[Task A] In the forum thread, which concept did the original poster look at before finding its usage unclear?
[Task B] List every Prompt label that OutDS defines in the first code sample of the forum thread.
— Start Source passage —
Sun Jun 24, 2018 10:41 am
Login Register Lost Password? Contact Us


Calculate Median

Topics related to the set of Machine Learning libraries and Matrix processing algorithms

Sat Dec 01, 2012 4:51 pm Change Time Zone

Hi,

How to calculate the median for a particular column..?

Tried looking at the concept of FieldAggregates.Medians, but not clear about the usage.

Can anybody share a example on how to use Median..?

Can median be used for cross tab reports (to calculate median based on a grouped value)...?

Kindly help me regarding this.

Thanks a lot in advance.

Regards,
ksviswa
ksviswa
 
Posts: 129
Joined: Sat Jun 09, 2012 9:43 am

Mon Dec 03, 2012 8:40 pm Change Time Zone

ksviswa,

This code shows you how it works:
Code: Select all
IMPORT ML,STD;

ds := DATASET([{20120101},{20120102},{20120103},{20120104},{20120105},{20120106}],{integer d});

ML.Types.NumericField XF(ds L, integer C) := TRANSFORM
  SELF.id := C;
   SELF.number := 1;
   SELF.value := STD.Date.FromJulianDate(L.D);
END;

P := PROJECT(ds,XF(LEFT,COUNTER));

AVG2(REAL L, REAL R) := AVE(L,R);
DateStr(REAL jdate) := STD.Date.ToString(STD.Date.ToJulianDate(ROUND(jdate)),'%Y-%m-%d');

Simples := ML.FieldAggregates(P).Simple;
Minval  := Simples[1].minval;
Maxval  := Simples[1].maxval;
Meanval := Simples[1].mean;

Quarts := ML.FieldAggregates(P).NTileRanges(4);
Quart1 := AVG2(Quarts[1].max,Quarts[2].min);
// Quart2 := AVG2(Quarts[2].max,Quarts[3].min);
Quart2 := ML.FieldAggregates(P).Medians[1].median;
Quart3 := AVG2(Quarts[3].max,Quarts[4].min);

OutDS := DATASET([{'Min',DateStr(Minval)},
                           {'1st Qu',DateStr(Quart1)},
                           {'Median',DateStr(Quart2)},
                           {'Mean',DateStr(Meanval)},
                           {'3rd Qu',DateStr(Quart3)},
                           {'Max',DateStr(Maxval)}],
                 {STRING10 Prompt,STRING10 Val});
OutDS;
HTH,

Richard
rtaylor
Community Advisory Board Member
Community Advisory Board Member
 
Posts: 1359
Joined: Wed Oct 26, 2011 7:40 pm

Mon Dec 03, 2012 11:02 pm Change Time Zone

Hi ksviswa,

Here's how you can use the FieldAggregates.Medians:

IMPORT ML;

myData := DATASET([{1,1,1}, {2,2,1}, {3,5,2}, {4,7,6}],{UNSIGNED rid; REAL f1; REAL f2;});
// Turn into regular NumericField file (with continuous variables)
— End Source passage —
— Start Data —
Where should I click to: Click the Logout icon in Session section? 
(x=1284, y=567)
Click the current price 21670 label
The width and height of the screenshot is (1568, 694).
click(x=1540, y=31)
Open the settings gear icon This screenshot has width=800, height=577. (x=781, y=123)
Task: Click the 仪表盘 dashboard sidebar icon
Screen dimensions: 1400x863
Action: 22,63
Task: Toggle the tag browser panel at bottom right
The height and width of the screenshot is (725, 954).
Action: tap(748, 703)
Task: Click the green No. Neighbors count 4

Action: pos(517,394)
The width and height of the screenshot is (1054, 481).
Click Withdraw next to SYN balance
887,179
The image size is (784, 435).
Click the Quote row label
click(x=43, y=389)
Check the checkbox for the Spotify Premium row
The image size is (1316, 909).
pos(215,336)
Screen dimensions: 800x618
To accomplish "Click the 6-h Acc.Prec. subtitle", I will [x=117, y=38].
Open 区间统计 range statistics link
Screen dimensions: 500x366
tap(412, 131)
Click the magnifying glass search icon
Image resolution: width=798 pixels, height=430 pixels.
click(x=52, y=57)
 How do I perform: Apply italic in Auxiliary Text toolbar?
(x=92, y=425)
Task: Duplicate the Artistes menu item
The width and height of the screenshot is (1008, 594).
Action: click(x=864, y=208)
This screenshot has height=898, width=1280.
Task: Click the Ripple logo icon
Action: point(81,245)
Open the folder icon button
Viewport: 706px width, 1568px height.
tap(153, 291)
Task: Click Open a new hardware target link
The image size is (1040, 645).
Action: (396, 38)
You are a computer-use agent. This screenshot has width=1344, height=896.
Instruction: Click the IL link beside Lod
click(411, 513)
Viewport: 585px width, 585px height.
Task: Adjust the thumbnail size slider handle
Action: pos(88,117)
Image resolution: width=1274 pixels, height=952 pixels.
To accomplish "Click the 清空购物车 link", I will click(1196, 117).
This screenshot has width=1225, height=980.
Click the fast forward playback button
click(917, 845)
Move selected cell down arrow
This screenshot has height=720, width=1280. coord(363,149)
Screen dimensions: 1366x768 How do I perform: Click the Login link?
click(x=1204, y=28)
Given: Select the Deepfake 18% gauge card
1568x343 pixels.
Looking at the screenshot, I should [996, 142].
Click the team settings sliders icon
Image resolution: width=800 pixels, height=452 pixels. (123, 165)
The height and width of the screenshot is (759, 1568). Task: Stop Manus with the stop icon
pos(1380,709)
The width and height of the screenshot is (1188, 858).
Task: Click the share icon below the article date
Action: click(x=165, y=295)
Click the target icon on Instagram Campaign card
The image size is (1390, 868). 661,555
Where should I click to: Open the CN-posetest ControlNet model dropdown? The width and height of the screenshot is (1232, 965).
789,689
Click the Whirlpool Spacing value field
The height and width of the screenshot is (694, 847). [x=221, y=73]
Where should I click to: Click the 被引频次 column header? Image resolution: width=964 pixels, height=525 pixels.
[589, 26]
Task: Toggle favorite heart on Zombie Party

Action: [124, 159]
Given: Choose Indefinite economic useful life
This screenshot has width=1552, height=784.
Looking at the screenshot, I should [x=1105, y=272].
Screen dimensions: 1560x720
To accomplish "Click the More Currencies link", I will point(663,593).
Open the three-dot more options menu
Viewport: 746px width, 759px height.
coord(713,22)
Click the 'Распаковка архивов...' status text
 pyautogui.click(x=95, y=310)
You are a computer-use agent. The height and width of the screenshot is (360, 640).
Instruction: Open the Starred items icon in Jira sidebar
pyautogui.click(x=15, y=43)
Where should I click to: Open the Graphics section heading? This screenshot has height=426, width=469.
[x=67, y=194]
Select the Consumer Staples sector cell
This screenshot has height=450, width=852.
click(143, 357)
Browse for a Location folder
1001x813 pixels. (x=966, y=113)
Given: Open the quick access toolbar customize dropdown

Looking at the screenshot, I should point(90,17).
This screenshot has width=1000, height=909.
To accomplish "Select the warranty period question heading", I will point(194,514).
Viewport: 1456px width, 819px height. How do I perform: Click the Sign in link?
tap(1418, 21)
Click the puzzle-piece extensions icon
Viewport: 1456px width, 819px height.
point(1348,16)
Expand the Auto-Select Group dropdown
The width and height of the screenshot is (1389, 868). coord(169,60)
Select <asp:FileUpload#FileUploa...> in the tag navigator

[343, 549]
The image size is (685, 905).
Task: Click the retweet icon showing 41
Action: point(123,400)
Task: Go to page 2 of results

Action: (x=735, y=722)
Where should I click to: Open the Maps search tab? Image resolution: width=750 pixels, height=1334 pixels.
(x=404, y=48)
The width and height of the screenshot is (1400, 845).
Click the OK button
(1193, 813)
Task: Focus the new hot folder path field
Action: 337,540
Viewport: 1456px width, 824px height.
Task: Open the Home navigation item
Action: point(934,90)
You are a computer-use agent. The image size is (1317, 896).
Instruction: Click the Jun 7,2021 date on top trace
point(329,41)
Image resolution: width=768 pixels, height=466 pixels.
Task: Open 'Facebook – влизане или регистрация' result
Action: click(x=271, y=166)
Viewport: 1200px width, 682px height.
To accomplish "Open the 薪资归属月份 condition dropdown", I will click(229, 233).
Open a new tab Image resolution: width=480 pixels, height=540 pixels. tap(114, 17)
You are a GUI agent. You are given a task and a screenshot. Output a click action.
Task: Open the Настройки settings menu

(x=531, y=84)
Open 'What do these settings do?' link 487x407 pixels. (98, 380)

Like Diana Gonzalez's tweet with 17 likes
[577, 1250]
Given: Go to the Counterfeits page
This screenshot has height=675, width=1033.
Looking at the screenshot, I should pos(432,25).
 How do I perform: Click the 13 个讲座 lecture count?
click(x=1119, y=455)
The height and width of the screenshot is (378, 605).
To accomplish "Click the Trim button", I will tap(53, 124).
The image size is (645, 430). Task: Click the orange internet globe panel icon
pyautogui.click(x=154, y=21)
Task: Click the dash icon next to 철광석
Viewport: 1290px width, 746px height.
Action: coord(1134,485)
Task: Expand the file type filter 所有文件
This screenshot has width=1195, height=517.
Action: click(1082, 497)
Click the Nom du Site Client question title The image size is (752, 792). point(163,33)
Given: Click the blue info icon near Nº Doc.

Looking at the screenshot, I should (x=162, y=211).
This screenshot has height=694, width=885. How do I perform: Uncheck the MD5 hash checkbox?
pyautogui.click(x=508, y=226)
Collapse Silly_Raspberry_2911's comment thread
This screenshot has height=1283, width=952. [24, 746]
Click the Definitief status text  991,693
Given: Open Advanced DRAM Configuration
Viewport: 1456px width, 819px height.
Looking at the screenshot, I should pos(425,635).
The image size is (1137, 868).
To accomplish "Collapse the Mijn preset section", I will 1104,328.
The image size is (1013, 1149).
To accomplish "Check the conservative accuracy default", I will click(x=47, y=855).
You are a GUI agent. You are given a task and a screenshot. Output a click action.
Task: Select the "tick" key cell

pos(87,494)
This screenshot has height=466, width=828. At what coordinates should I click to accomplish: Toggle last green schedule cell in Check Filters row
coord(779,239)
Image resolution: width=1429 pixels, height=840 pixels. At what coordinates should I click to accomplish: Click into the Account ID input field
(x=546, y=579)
— End Data —
[Task output A] FieldAggregates.Medians

[Task output B] Min, 1st Qu, Median, Mean, 3rd Qu, Max